Credo che disegnare la sofferenza e il dolore sia comunque importante, è il pane quotidiano del disegnatore e dell’arte. L’arte è un’espressione vitale, e in quanto tale deve registrare tutto, però deve registrare anche la gioia.
Penso ad artisti come Henri Matisse che sono riusciti, alla fine della loro vita, a darci grandissime espressioni di gioia pittorica: La Danza di Matisse, se ti trovi di fronte l’originale affresco sul muro, è una piccola deflagrazione di gioia nel petto, perché se pensi a questo vecchietto che col rullo disegna queste donne giganti che danzano, è di una bellezza e gioia vitale abbastanza sconcertante.

Parliamo della tua recente esperienza da illustratore come copertinista di Mercurio Loi. Innanzitutto da cosa è nato il tuo coinvolgimento?
Le copertine vengono studiate assieme ad Alessandro Bilotta? Su quali aspetti ti concentri nella fase creativa, da dove parti? Hai la possibilità di leggere le storie?
La collaborazione è nata quando Alessandro mi ha proposto di fare questa cosa ed io ho accettato perché mi pareva divertente come idea: io sono un lettore di supereroi e abbiamo molte cose in comune.
Sulle copertine, soprattutto le prime son state molto complicate, perché Bonelli è un universo a sé stante.
Certamente ne parliamo insieme, ma molte volte il fumetto non è ancora pronto. Ci sono già magari alcune pagine, però non posso leggere la storia, per cui me la racconta lui stesso. In certi casi troviamo un’idea che lui mi propone ed io trovo che sia disegnabile, in altri casi invece non la trovo realizzabile.
Ad esempio, per la storia attualmente in edicola disegnata da Sergio Ponchione mi era stato proposto di disegnare una specie di labirinto visto dall’alto, una sorta di vista assonometrica, che io non riuscivo però a vedere nella mia mente, per cui ho proposto un’idea semplicissima, e devo dire che alla fine mi han dato fiducia. Hanno accettato queste copertine, che forse per Bonelli sono un po’ anomale, però penso che quando mi avevano chiamato si aspettassero anche immagini differenti dal solito.

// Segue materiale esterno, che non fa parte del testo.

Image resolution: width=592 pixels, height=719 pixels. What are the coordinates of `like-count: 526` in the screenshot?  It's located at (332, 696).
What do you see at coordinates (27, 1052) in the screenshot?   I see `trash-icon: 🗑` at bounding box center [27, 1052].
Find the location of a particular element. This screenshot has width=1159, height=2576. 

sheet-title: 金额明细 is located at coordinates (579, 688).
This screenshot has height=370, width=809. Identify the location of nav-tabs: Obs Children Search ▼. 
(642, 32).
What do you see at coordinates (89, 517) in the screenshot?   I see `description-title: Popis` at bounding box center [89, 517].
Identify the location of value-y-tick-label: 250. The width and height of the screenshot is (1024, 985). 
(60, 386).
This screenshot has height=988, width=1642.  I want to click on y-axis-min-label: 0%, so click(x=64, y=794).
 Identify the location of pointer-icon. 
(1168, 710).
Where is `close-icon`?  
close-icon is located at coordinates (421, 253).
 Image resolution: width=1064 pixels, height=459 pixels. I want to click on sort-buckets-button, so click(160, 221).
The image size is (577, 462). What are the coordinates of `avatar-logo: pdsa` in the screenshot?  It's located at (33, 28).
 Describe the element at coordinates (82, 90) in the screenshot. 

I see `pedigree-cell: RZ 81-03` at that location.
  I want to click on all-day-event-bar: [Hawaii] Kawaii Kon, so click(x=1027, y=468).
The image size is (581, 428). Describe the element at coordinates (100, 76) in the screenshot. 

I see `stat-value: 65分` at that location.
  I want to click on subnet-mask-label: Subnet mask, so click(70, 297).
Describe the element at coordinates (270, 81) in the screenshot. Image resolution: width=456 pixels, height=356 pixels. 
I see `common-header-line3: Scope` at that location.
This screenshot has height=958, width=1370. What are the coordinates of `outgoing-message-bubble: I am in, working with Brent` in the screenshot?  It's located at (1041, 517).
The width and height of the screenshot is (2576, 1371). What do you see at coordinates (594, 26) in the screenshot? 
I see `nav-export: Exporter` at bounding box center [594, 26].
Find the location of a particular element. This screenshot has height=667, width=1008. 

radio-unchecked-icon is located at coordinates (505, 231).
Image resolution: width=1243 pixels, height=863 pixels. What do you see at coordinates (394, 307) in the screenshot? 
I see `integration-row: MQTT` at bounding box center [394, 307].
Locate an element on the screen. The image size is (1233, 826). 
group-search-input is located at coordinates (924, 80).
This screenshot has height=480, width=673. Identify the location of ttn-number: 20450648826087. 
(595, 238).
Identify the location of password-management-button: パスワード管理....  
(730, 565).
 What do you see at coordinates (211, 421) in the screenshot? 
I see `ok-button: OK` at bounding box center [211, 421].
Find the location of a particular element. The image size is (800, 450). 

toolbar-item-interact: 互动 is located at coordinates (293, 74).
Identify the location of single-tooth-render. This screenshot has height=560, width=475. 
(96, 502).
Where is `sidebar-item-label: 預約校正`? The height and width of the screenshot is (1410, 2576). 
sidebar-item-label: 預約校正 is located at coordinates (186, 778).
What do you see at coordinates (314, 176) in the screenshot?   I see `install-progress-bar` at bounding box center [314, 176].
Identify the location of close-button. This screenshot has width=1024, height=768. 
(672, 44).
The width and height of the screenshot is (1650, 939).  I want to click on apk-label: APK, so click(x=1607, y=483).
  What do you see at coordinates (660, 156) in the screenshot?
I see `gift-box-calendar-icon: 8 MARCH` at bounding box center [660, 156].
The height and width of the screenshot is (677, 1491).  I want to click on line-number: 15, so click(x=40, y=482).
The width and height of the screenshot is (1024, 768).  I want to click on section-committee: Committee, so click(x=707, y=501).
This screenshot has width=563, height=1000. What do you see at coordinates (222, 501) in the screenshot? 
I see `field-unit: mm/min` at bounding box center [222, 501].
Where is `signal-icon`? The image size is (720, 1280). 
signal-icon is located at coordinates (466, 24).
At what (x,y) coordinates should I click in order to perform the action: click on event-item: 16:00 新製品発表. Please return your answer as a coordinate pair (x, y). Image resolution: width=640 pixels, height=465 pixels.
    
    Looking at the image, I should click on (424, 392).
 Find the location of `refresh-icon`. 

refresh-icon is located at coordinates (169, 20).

Oriente ed occidente: seguendoti spesso ho il ricordo di un incontro a cui non hai potuto partecipare con Marino Neri su certo fumetto supereroistico, di cui apparivi sincero estimatore di vecchia data. Allo stesso modo negli ultimi tempi ti ho visto acquistare con orgoglio alcuni volumi di storie di Satoshi Kon. Cosa ti affascina di questi due mondi così lontani?
A me piacciono molto i fumetti, li leggo da sempre. I manga li ho letti da fine anni ’80 fino ad adesso. Alcune cose le amo ed altre non mi interessano, ad esempio di serie come Dragon Ball o One Punch Man non ho mai letto nemmeno un numero, perché appartengo alla generazione di lettori di Katsuhiro Otomo, Hayao Miyazaki, Satoshi Kon (appunto), Osamu Tezuka, e tutto l’underground giapponese. Mi piace un po’ di tutto sì, sono anche molto legato al fumetto americano e ho la fortuna di lavorare con molti colleghi le cui opere mi piacciono moltissimo, per cui le leggo prima di chiunque altro (ride). Insomma, sono un appassionato di fumetti.

Su cosa stai lavorando in questo periodo?
Sto lavorando, fra le tante piccole cose, al mio nuovo fumetto, che è una storia ambientata nello stesso universo de Lintervista ma non è la continuazione de L’intervista e potrà essere letta singolarmente.
Si svolgerà a Venezia, nel futuro, ed è una storia molto d’azione rispetto alle precedenti che ho fatto. Ci sono molti meno dialoghi e più pericolo, mi cimento un po’ con una storia più avventurosa, ed è bellissimo per me, però ci vuole ancora un po’ di tempo prima che esca!

Ringraziamo sentitamente Manuele Fior per la sua enorme gentilezza nel rispondere alle nostre domande.

L’intervista è stata svolta a Lucca nel giorno di venerdì 3 novembre 2017.